A: Horizontal section. Transmission electron micrograph of gap junctions (arrows) between the pore cell and the hypodermis. Pore cell also makes adherens junctions (arrowhead) to the hypodermis. Exc, excretory; Hyp, hypodermis; VNC, ventral nerve cord. Animal name: Hall/N533 (print number 4216). B: Fluorescent micrograph of expression of pinx-12∷GFP reporter gene in the excretory cell and its canals. Scale bars = 1 µm in A, 10 µm in B.

Fig. 5. Innexins in the hypodermal (hyp) epithelium and mesoderm (all adult images)

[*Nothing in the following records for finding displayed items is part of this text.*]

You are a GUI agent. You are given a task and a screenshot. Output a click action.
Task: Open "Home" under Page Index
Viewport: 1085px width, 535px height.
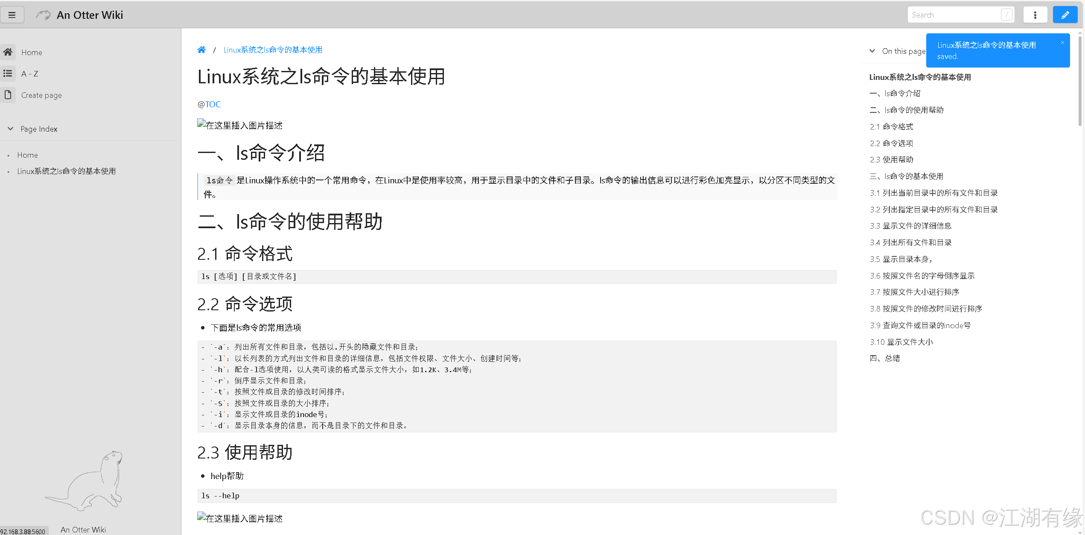(x=27, y=155)
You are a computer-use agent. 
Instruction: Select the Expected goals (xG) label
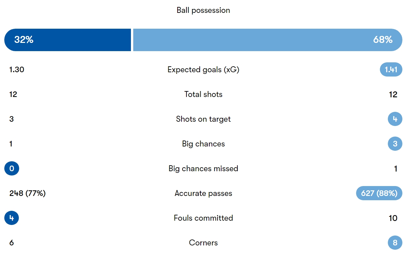[x=203, y=70]
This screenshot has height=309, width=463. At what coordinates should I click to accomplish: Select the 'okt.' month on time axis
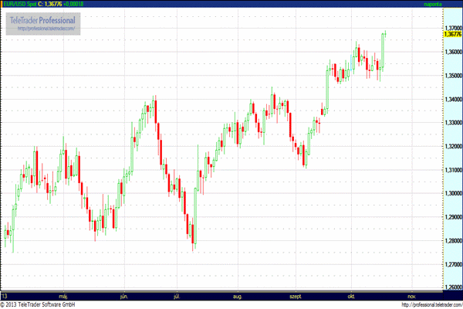coord(353,296)
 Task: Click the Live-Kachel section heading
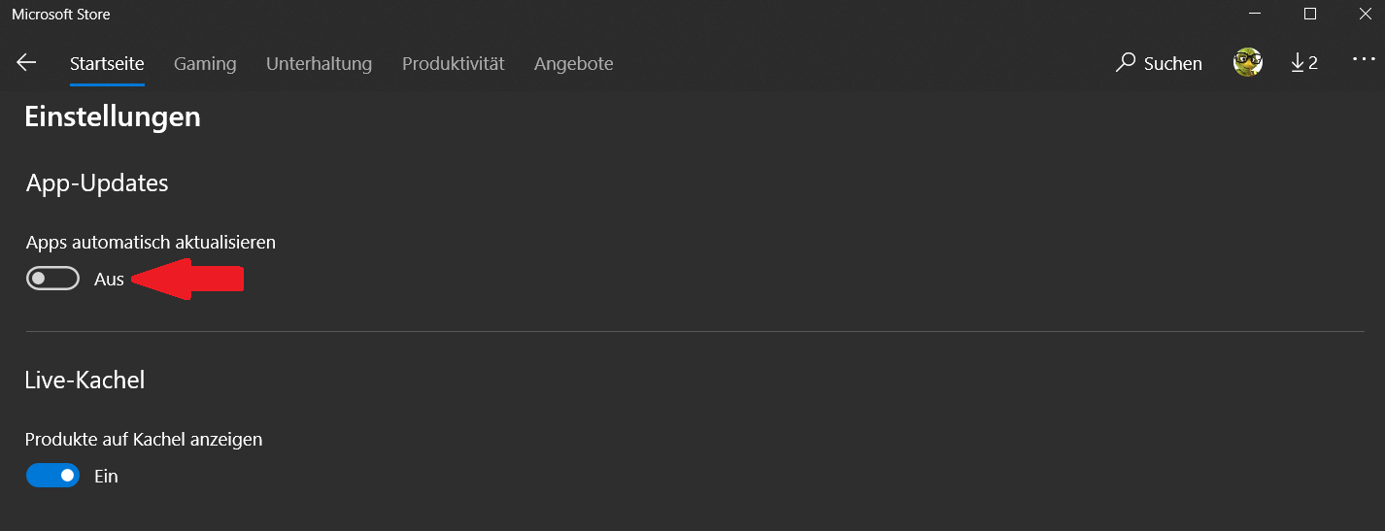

Fluorescent micrographs of transgenic animals expressing the pinx∷GFP reporter genes; all lateral views, anterior to the left. A: pinx-5∷GFP is expressed in the anterior hypodermis. B,C: pinx-9∷GFP is expressed in the main body hypodermis (hyp 7) and rectal gland, but excluded from the seam (asterisks in B) and the rectal epithelium (asterisk in C). D: inx-8 is coexpressed in the seam and hypodermis. E: pinx-5∷GFP is expressed in the rectal epithelium (B, K.a, and U cells) and the posterior hypodermis (hyp 9–11). F,G: Gap junctions between glia and hypodermis and between hypodermal cells in the adult head. Transmission electron micrographs. Ph, pharynx. F: Gap junctions are seen between amphid socket (Amso) and amphid sheath (Amsh) glia (arrowhead) as well as the amphid sheath and hypodermis (hyp 4 cell; arrow). Lateral section; high pressure frozen material. G: A gap junction (arrow) is seen between hyp 1 and hyp 6 cells. (Note by this stage hyp 6 has fused to hyp 7; not shown.) Transverse section; immersion fixed material (MRC/N2T). Insets show some junctional regions at higher power. H,I: Innexin expression in two mesodermal tissues. Lateral views, anterior to the left. H. pinx-8∷GFP reporter gene expression in HMC (head mesodermal cell). I. pinx-4∷GFP reporter gene expression in GLRL. Scale bars = 5 µm in A, 10 µm in E (applies to B–E), 1 µm in F,G, 10 µm in H,I.